Technical information
- Licensing authority: FCC
- Facility ID: 60388
- Class: D
- Power: 5,000 watts day
- Translator: 107.9 W300DL (Melbourne)

Links
- Public license information: Public file; LMS;

= WLZR =

WLZR (1560 AM) was a commercial radio station, licensed to Melbourne, Florida, and serving the Melbourne-Titusville-Cocoa area of the Space Coast. It was owned by Cumulus Media and broadcast a sports radio format. Most of the programming came from the Infinity Sports Network. It operated from 1968 to 2025.

By day, WLZR was powered at 5,000 watts, non-directional. Because 1560 AM is a clear channel frequency reserved for WFME in New York City, WLZR was a daytimer. It went off the air at sunset to avoid interference with older, higher power stations.

==History==
In 1968, the station signed on as WTAI. WTAI is credited as the first progressive rock station in the South. The air staff included Jim Kennedy, Lee Arnold, Peter David Kaufman, Steve Mack and Kim Conners (Sharma Kinsel). It was an extremely musically adventurous station with a wide and deep playlist created from the top progressive rock albums of the day.

An early DJ was Bryan Norcross, on-air as Barry O'Brien, who later became a well-known meteorologist for his coverage of Hurricane Andrew.

It switched its call sign to WTMS in 1997, WAOA in 2000 and WINT in 2003.

Previous logo

In October 2008, WINT flipped from an oldies format to sports radio, affiliated with ESPN Radio. On February 25, 2011, WINT went silent. On December 13, 2014, WLZR returned to the air, simulcasting sports-formatted WSJZ 95.9 FM. On April 1, 2015, WLZR split from its simulcast with WSJZ (which switched an active rock format). WLZR rebranded as "Sports Radio 1560 The Fan".
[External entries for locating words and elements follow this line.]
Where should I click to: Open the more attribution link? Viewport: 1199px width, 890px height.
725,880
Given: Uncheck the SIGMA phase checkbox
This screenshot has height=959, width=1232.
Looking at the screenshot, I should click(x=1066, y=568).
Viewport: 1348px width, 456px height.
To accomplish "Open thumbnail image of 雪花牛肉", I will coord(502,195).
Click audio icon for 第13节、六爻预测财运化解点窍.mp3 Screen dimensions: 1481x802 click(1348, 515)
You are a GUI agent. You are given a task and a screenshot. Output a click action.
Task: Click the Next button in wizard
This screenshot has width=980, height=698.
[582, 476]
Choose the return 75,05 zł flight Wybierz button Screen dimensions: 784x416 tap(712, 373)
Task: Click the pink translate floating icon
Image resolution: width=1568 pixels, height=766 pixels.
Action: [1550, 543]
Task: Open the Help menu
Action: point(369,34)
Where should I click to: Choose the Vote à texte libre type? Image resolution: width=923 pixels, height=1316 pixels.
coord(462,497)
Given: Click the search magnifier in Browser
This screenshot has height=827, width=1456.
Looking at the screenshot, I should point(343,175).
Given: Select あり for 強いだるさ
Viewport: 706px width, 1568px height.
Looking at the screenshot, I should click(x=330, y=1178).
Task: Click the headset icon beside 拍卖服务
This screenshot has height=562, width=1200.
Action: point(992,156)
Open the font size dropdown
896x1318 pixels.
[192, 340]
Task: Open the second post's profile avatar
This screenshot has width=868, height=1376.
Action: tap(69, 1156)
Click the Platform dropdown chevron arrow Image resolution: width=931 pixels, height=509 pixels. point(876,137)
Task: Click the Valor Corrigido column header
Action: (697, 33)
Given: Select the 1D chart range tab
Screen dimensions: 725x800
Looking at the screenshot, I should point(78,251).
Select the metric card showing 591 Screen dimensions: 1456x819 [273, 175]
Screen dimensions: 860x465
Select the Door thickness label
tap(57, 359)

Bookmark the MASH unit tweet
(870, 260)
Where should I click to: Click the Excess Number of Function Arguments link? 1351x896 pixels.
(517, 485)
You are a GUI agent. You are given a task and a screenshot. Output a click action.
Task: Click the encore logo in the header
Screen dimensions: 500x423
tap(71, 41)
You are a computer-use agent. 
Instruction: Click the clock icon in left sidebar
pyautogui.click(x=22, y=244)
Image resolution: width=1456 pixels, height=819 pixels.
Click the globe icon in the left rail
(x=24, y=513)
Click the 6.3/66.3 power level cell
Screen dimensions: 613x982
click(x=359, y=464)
WLZR ceased operators March 14, 2025. It was one of 11 Cumulus stations to close the weekend of March 14, as part of a larger shutdown of underperforming Cumulus stations, and one of four defunct Cumulus stations to surrender their licenses that September. The Federal Communications Commission cancelled the station's license on September 29, 2025. WLZR's afternoon show, hosted by program director Mark Moses (who remained with Cumulus as the program director and midday host at WROK-FM, the former WSJZ), continues as an Internet video program and podcast; by the time of the closure, WLZR's other programming was supplied by the Infinity Sports Network.